He smiled. “True enough.” He started picking up the ID. “So, would you get her for me?”

“No,” Nora said.

“No?” He reacted in much the same way Blackstone had. Did no one say no to these people?

“No.”

“Why not?”

“Because Emma’s my client now.”

“She can’t be. She has no identity, no money, and—it’s some sort of conflict, isn’t it?”

“No,” Nora said.

“But you were to guard her for me. And then when I came for her, you were done.”

Nora shook her head. She was waking up and spoiling for a fight. She hadn’t realized it, but she had been spoiling for a real fight all day. “You asked me to guard a microbus and its contents. You said nothing about a woman.”

“She was in the microbus. You know that. You helped her get out this morning.”

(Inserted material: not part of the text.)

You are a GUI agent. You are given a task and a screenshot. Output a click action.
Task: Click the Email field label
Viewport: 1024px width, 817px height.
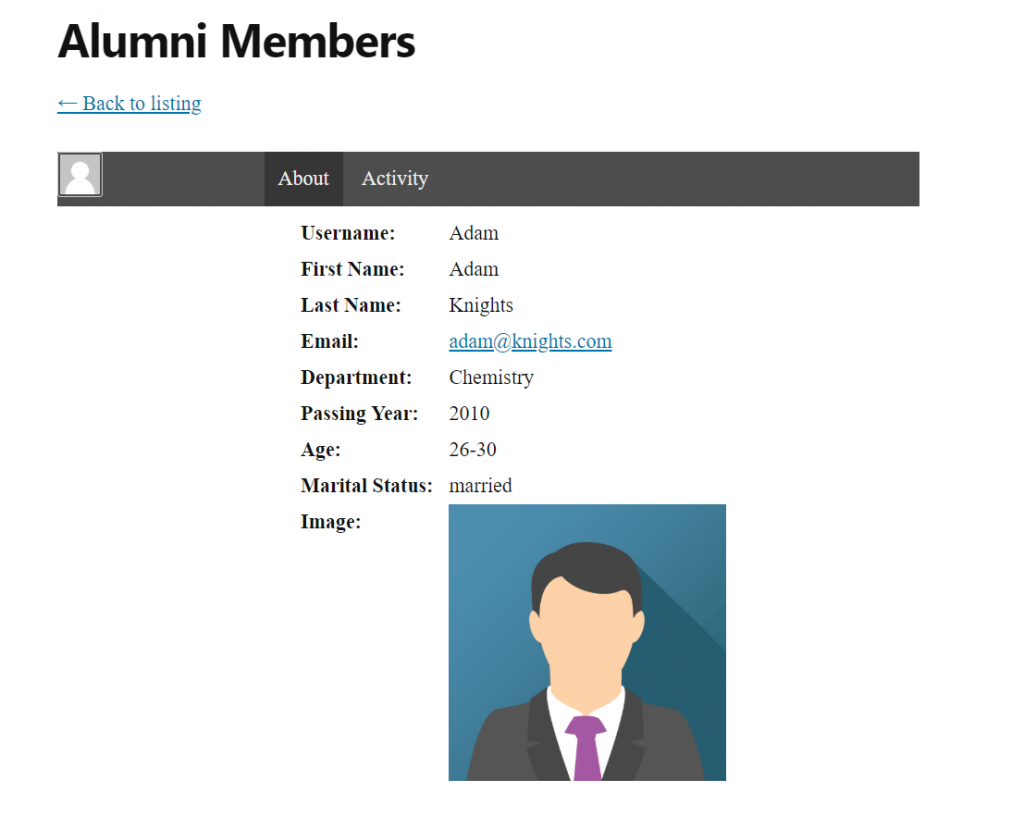(x=329, y=342)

“For all I know, she crawled in this morning, and I helped her escape,” Nora said.

Sancho narrowed his eyes. For some reason, that look on him scared her a lot more than it had when Ealhswith had made the same expression. “I asked you to guard Emma.”

“I can show you my notes from the time,” Nora said. “I keep detailed notes. But I also have an excellent memory. And I believe what you said to me was that you wanted me to store the microbus. You gave me a little worksheet to show how you came up with the figures for my payment, and on top was the phrase ‘Microbus Storage.’ I told you I would not inspect the contents of that bus, and I would not relinquish the keys to anyone but you.”

“Then why did you?”

“Why did I what?”

“Inspect the contents of the bus.”

“I didn’t.”

“You have Emma.”

“I opened the back because I had been having horrible nightmares. There I found an envelope with my name on it. I followed the instructions in the envelope.”

“Seems like you broke your word.”

“I did not.”

He shrugged. “She was in my bus.”

“As of this morning,” Nora said. “But no human could be in there for ten years.”

“Who says she’s human?”

“Who says she’s not?”

They glared at each other. “You’re going to be difficult about this, aren’t you?” he asked, and she could swear that she thought he was suppressing a grin.

“No,” she said. “I’m just sick of the way that Emma’s been treated.”

“Really?”

“Really. Your friend Blackstone thinks that she will just run into his arms after he’s robbed her of centuries.”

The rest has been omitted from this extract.